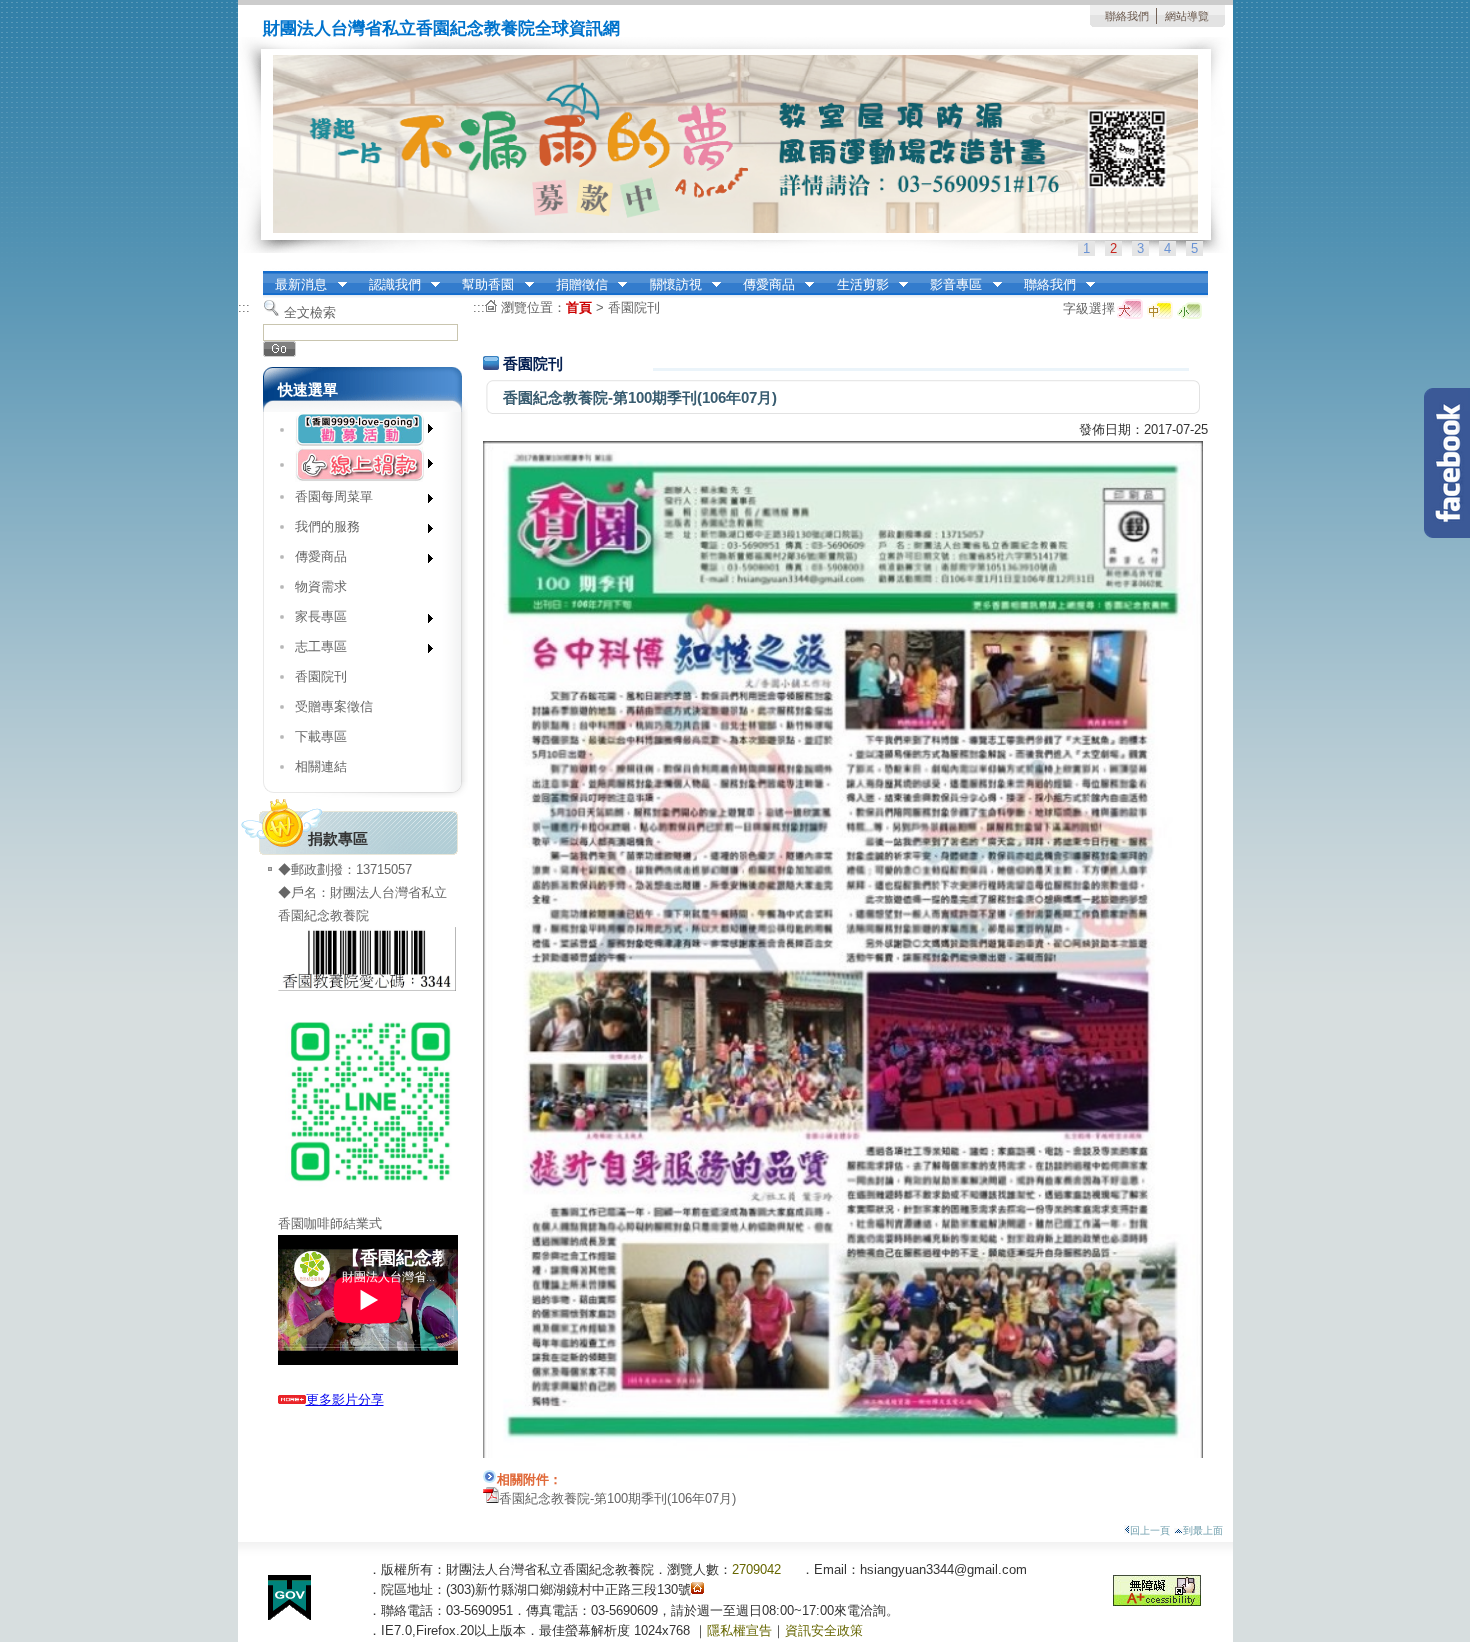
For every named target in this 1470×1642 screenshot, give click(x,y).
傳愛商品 (762, 285)
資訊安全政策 (824, 1630)
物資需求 (321, 586)
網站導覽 (1187, 16)
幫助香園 (482, 285)
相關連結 (321, 766)
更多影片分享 (345, 1399)
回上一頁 (1150, 1530)
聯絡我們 (1127, 16)
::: (244, 307)
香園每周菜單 (326, 500)
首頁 (579, 307)
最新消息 (295, 285)
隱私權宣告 (739, 1630)
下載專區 (321, 736)
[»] (362, 429)
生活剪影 (856, 285)
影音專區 (950, 285)
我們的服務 (320, 530)
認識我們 (388, 285)
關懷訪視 (669, 285)
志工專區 (313, 650)
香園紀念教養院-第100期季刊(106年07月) (617, 1498)
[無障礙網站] (1157, 1601)
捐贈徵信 (575, 285)
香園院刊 (321, 676)
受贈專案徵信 (334, 706)
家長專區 (313, 620)
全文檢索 (310, 312)
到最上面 (1203, 1530)
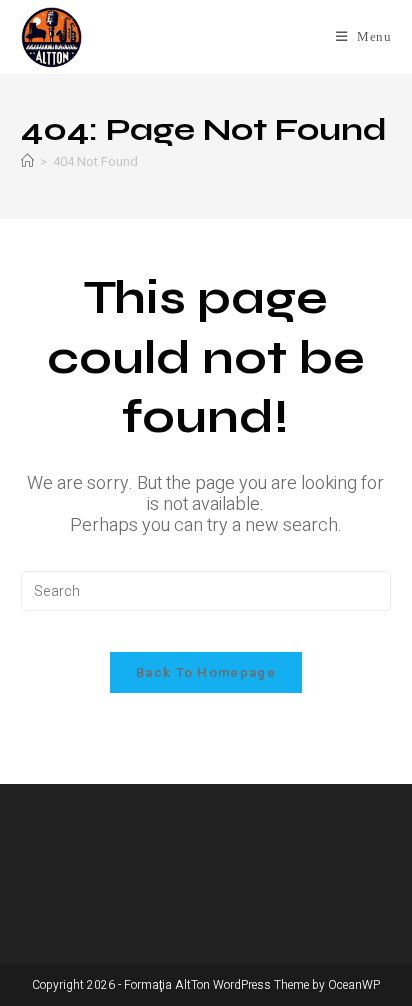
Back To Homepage (206, 672)
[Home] (27, 161)
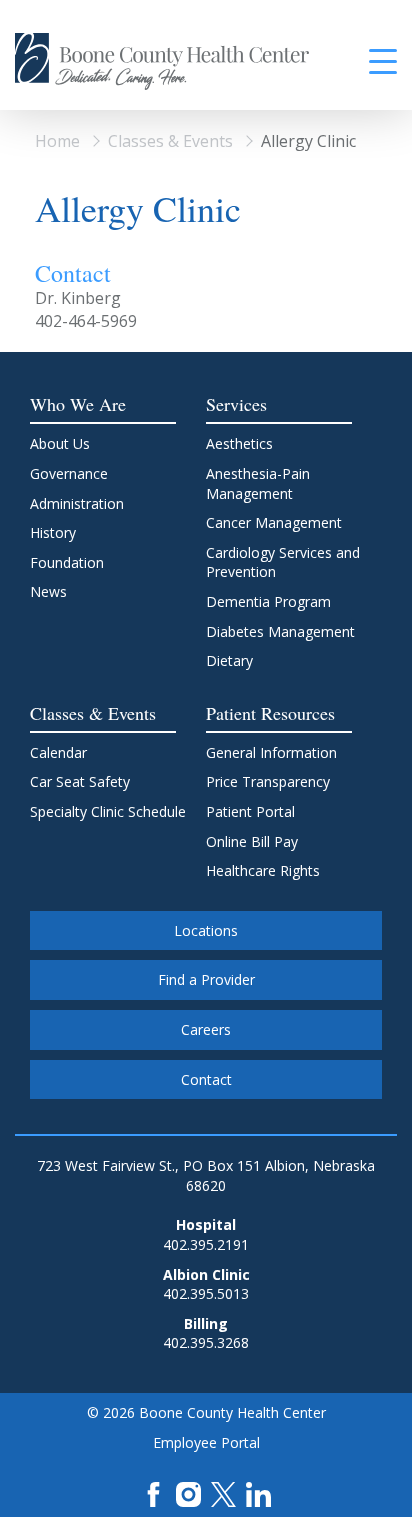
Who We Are (78, 404)
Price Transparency (268, 781)
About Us (60, 443)
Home (57, 141)
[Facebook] (153, 1492)
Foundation (67, 562)
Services (236, 404)
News (48, 591)
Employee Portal (206, 1442)
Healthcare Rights (263, 870)
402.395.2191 (206, 1244)
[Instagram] (188, 1492)
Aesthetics (239, 443)
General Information (271, 752)
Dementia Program (268, 601)
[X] (223, 1492)
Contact (206, 1079)
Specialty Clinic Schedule (108, 811)
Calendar (58, 752)
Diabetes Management (280, 631)
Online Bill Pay (252, 841)
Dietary (229, 660)
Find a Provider (206, 979)
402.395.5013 (206, 1293)
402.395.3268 (206, 1342)
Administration (77, 503)
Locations (206, 930)
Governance (69, 473)
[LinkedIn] (258, 1492)
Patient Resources (270, 713)
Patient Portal (250, 811)
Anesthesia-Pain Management (258, 483)
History (53, 532)
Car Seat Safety (80, 781)
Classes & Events (170, 141)
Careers (206, 1029)
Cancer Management (274, 522)
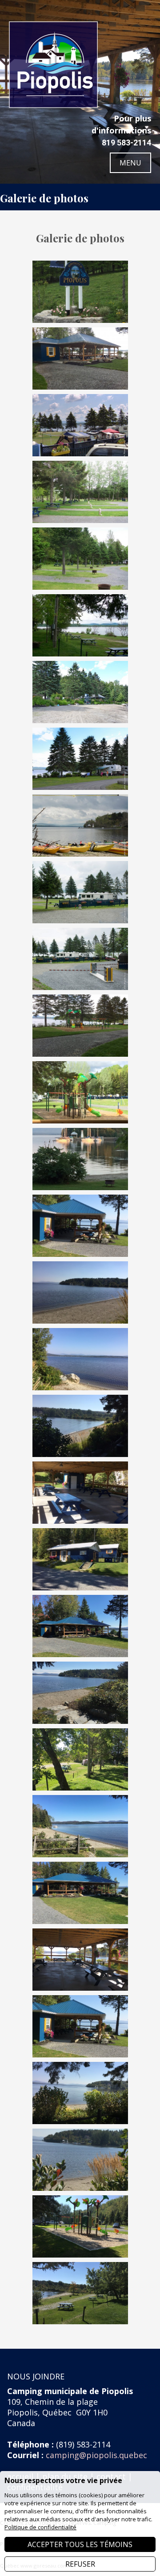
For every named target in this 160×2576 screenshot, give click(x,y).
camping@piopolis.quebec (96, 2455)
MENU (130, 163)
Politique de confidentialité (40, 2527)
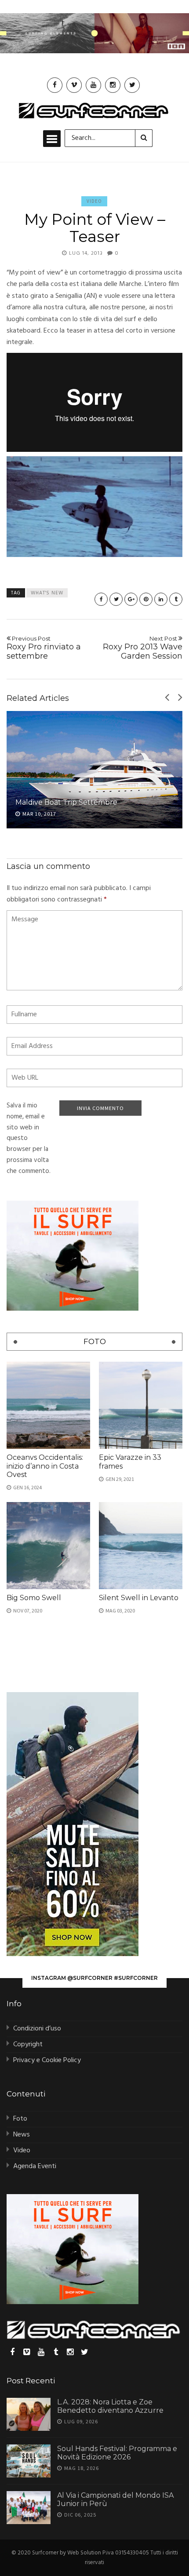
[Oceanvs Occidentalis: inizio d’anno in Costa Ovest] (48, 1405)
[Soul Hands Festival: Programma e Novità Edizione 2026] (29, 2460)
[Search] (144, 138)
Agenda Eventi (34, 2166)
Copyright (28, 2044)
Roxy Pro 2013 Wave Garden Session (142, 648)
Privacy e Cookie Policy (47, 2060)
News (21, 2134)
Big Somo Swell (34, 1598)
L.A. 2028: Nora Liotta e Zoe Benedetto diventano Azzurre (110, 2406)
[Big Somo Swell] (48, 1545)
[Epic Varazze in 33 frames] (140, 1405)
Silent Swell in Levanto (138, 1598)
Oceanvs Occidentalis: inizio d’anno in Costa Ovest (45, 1465)
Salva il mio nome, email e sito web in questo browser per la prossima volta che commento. (29, 1138)
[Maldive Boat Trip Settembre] (94, 770)
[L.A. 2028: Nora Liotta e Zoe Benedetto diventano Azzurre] (29, 2414)
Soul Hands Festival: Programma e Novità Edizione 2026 (117, 2452)
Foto (20, 2119)
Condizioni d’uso (37, 2028)
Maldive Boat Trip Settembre (66, 802)
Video (94, 201)
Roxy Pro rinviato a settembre (44, 648)
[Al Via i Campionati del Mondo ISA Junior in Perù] (29, 2507)
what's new (47, 593)
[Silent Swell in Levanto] (140, 1545)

※ ※ ※

Produce the full material again verbatim, with the pictures dropped.

For every named target in this 1470×1642 screenshot, give click(x,y).
傳愛商品 (762, 285)
資訊安全政策 (824, 1630)
物資需求 (321, 586)
網站導覽 (1187, 16)
幫助香園 (482, 285)
相關連結 (321, 766)
更多影片分享 (345, 1399)
回上一頁 (1150, 1530)
聯絡我們 (1127, 16)
::: (244, 307)
香園每周菜單 (326, 500)
首頁 (579, 307)
最新消息 (295, 285)
隱私權宣告 (739, 1630)
下載專區 (321, 736)
[»] (362, 429)
生活剪影 (856, 285)
影音專區 (950, 285)
我們的服務 (320, 530)
認識我們 (388, 285)
關懷訪視 (669, 285)
志工專區 (313, 650)
香園紀念教養院-第100期季刊(106年07月) (617, 1498)
[無障礙網站] (1157, 1601)
捐贈徵信 (575, 285)
香園院刊 (321, 676)
受贈專案徵信 (334, 706)
家長專區 (313, 620)
全文檢索 (310, 312)
到最上面 (1203, 1530)
Back To Homepage (206, 672)
[Home] (27, 161)
Who We Are (78, 404)
Price Transparency (268, 781)
About Us (60, 443)
Home (57, 141)
[Facebook] (153, 1492)
Foundation (67, 562)
Services (236, 404)
News (48, 591)
Employee Portal (206, 1442)
Healthcare Rights (263, 870)
402.395.2191 (206, 1244)
[Instagram] (188, 1492)
Aesthetics (239, 443)
General Information (271, 752)
Dementia Program (268, 601)
[X] (223, 1492)
Contact (206, 1079)
Specialty Clinic Schedule (108, 811)
Calendar (58, 752)
Diabetes Management (280, 631)
Online Bill Pay (252, 841)
Dietary (229, 660)
Find a Provider (206, 979)
402.395.5013 (206, 1293)
402.395.3268 (206, 1342)
Administration (77, 503)
Locations (206, 930)
Governance (69, 473)
[LinkedIn] (258, 1492)
Patient Resources (270, 713)
Patient Portal (250, 811)
Anesthesia-Pain Management (258, 483)
History (53, 532)
Car Seat Safety (80, 781)
Classes & Events (170, 141)
Careers (206, 1029)
Cancer Management (274, 522)
For every named target in this 160×2576 screenshot, give click(x,y).
camping@piopolis.quebec (96, 2455)
MENU (130, 163)
Politique de confidentialité (40, 2527)
[Oceanvs Occidentalis: inizio d’anno in Costa Ovest] (48, 1405)
[Soul Hands Festival: Programma e Novità Edizione 2026] (29, 2460)
[Search] (144, 138)
Agenda Eventi (34, 2166)
Copyright (28, 2044)
Roxy Pro 2013 Wave Garden Session (142, 648)
Privacy e Cookie Policy (47, 2060)
News (21, 2134)
Big Somo Swell (34, 1598)
L.A. 2028: Nora Liotta e Zoe Benedetto diventano Azzurre (110, 2406)
[Big Somo Swell] (48, 1545)
[Epic Varazze in 33 frames] (140, 1405)
Silent Swell in Levanto (138, 1598)
Oceanvs Occidentalis: inizio d’anno in Costa Ovest (45, 1465)
Salva il mio nome, email e sito web in questo browser per la prossima volta che commento. (29, 1138)
[Maldive Boat Trip Settembre] (94, 770)
[L.A. 2028: Nora Liotta e Zoe Benedetto diventano Azzurre] (29, 2414)
Soul Hands Festival: Programma e Novità Edizione 2026 (117, 2452)
Foto (20, 2119)
Condizioni d’uso (37, 2028)
Maldive Boat Trip Settembre (66, 802)
Video (94, 201)
Roxy Pro rinviato a settembre (44, 648)
[Al Via i Campionati del Mondo ISA Junior in Perù] (29, 2507)
what's new (47, 593)
[Silent Swell in Levanto] (140, 1545)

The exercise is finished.